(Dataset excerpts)
----------------

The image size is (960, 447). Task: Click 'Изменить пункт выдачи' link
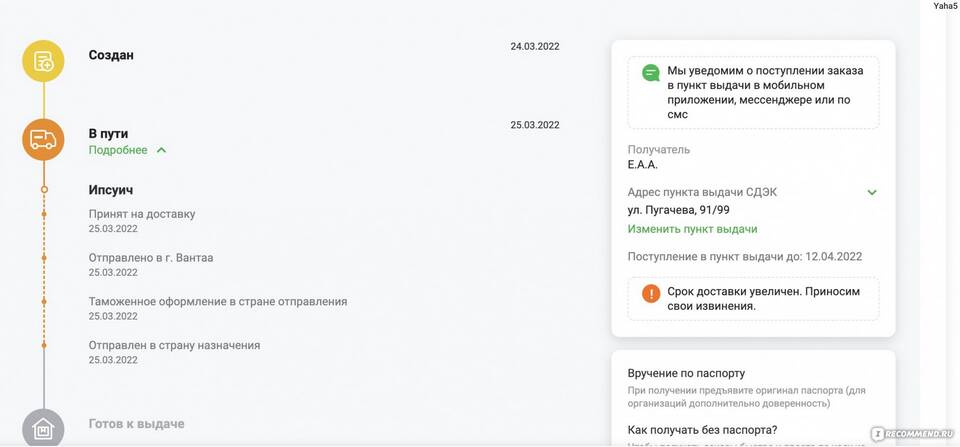point(692,229)
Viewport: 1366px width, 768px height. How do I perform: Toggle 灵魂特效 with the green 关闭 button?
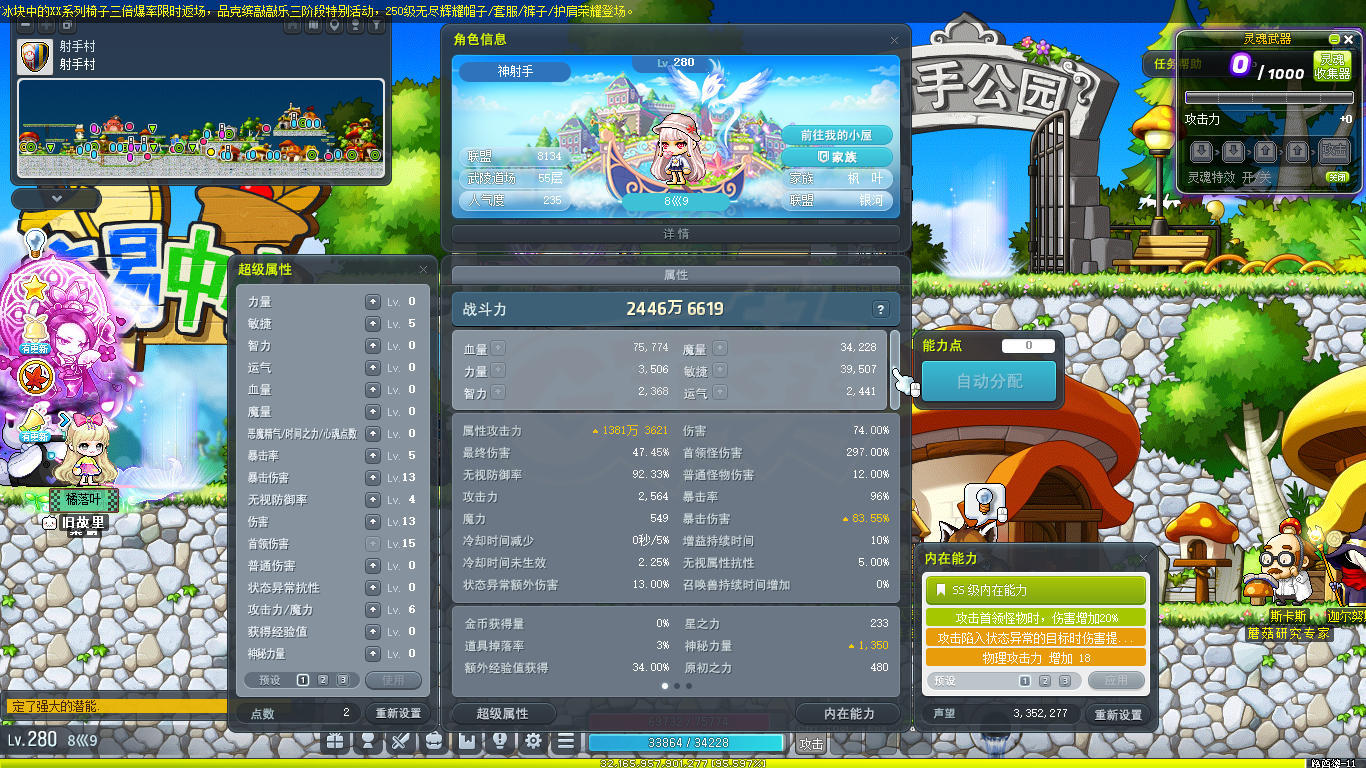(1336, 177)
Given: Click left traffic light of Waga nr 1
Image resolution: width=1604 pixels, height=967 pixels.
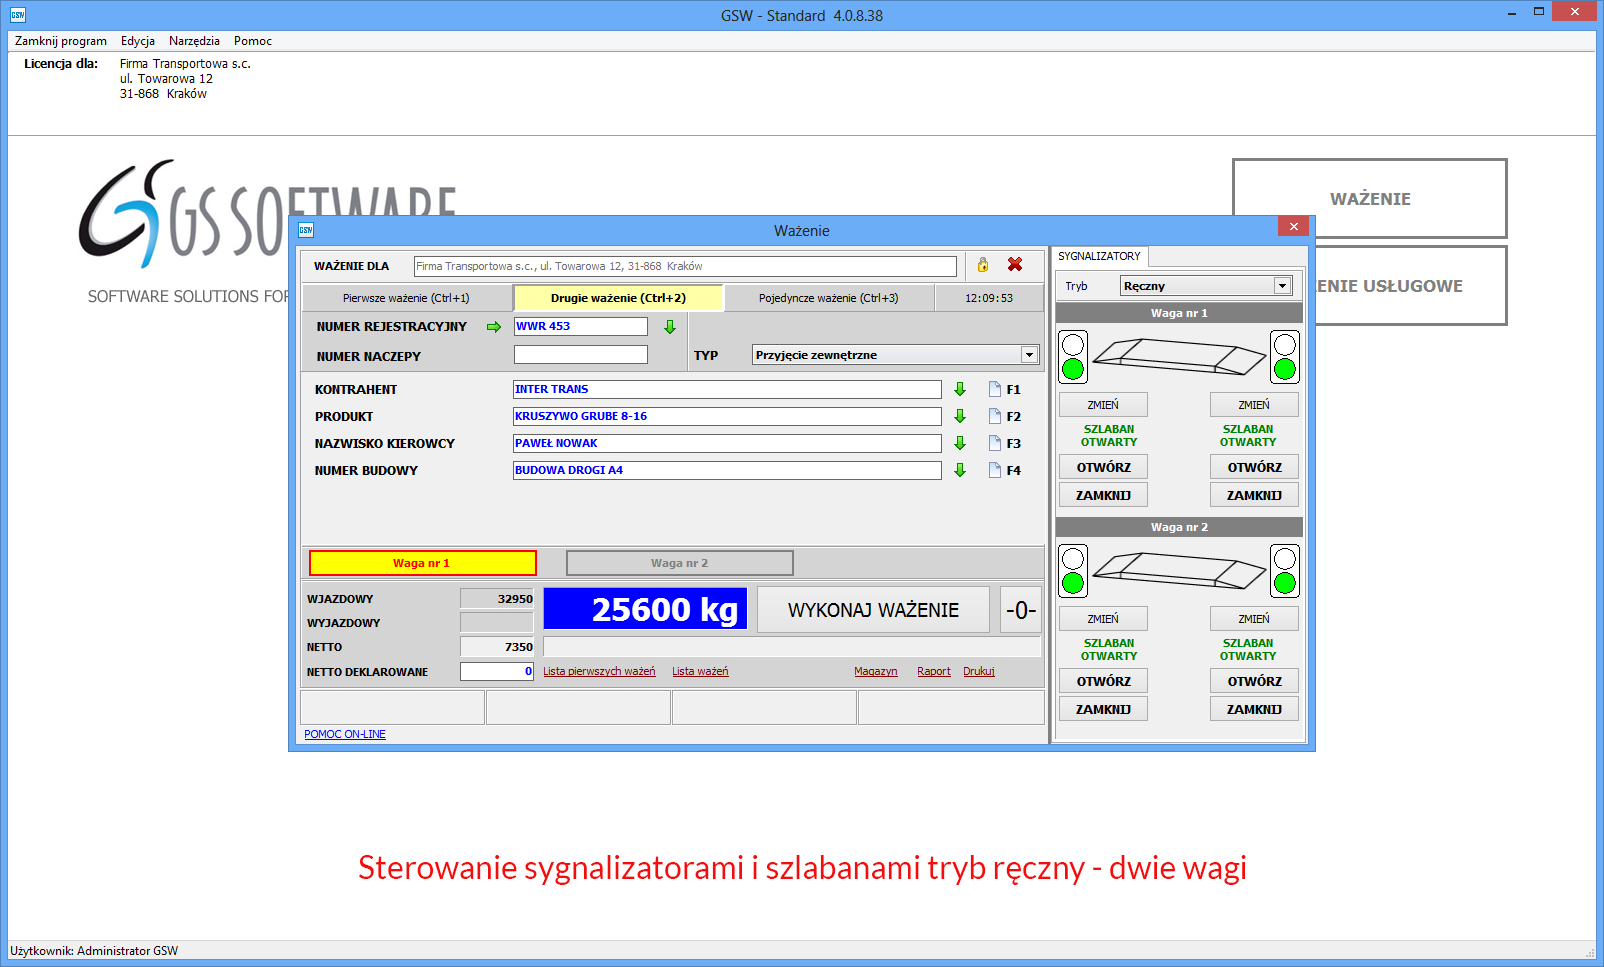Looking at the screenshot, I should [1073, 357].
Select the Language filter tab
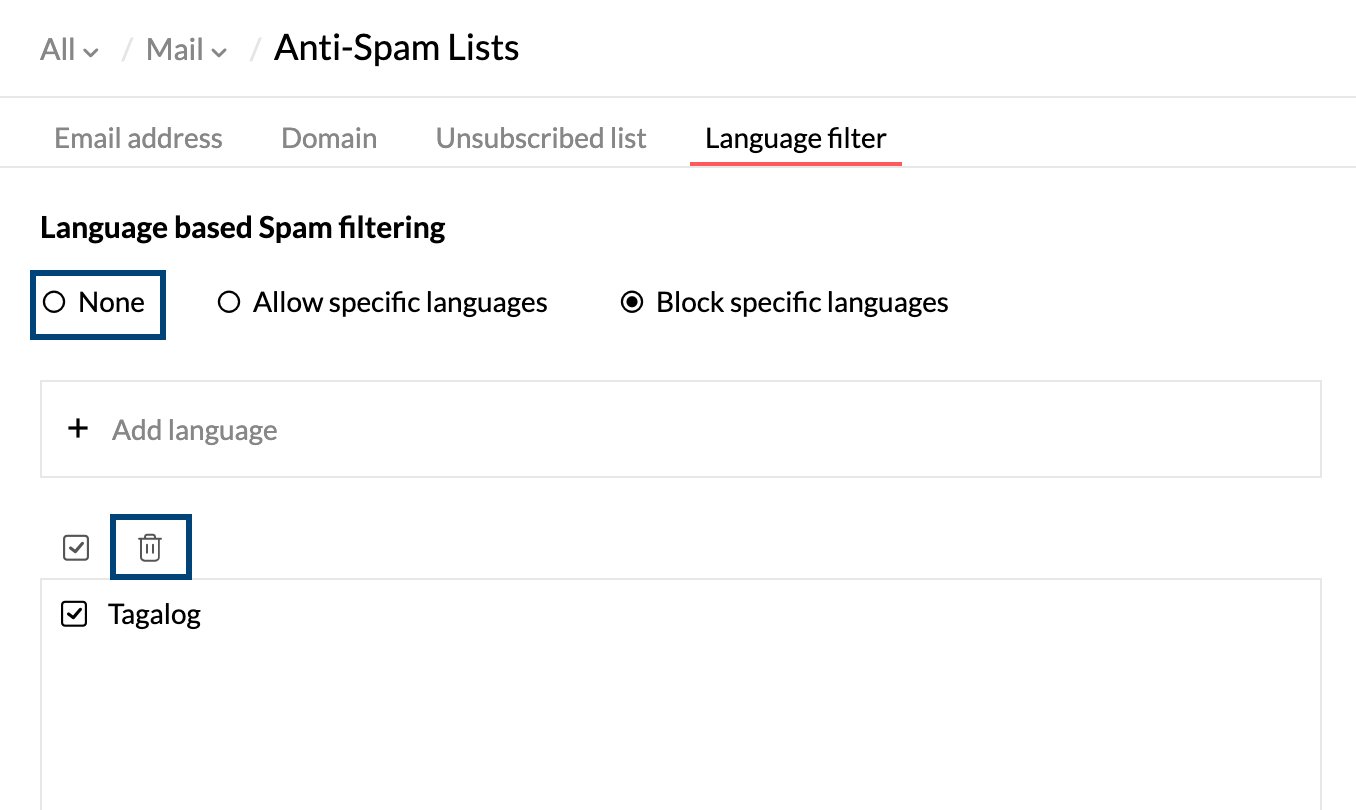The image size is (1356, 810). coord(796,138)
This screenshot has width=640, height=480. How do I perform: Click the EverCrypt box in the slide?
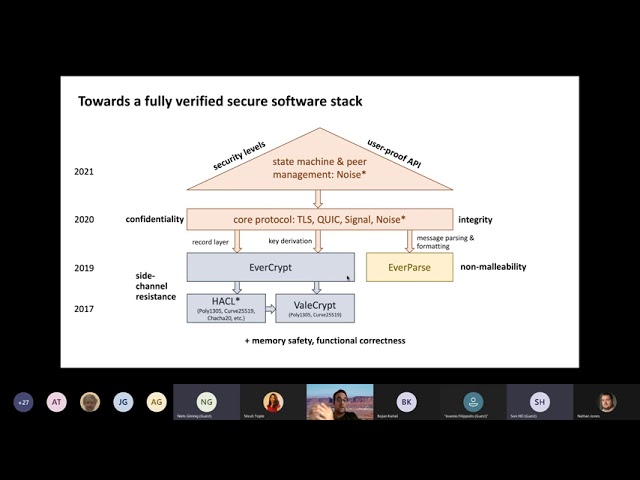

----------------

**About this task**
Return all of the records above exactly as written. Omit each picture.

**Reply**
The image size is (960, 447). Task: Click 'Изменить пункт выдачи' link
point(692,229)
Viewport: 1366px width, 768px height. How do I perform: Toggle 灵魂特效 with the green 关闭 button?
(1336, 177)
Given: Click left traffic light of Waga nr 1
Image resolution: width=1604 pixels, height=967 pixels.
Looking at the screenshot, I should [1073, 357].
Select the Language filter tab
The image size is (1356, 810). coord(796,138)
This screenshot has width=640, height=480. How do I perform: Click the EverCrypt box in the slide?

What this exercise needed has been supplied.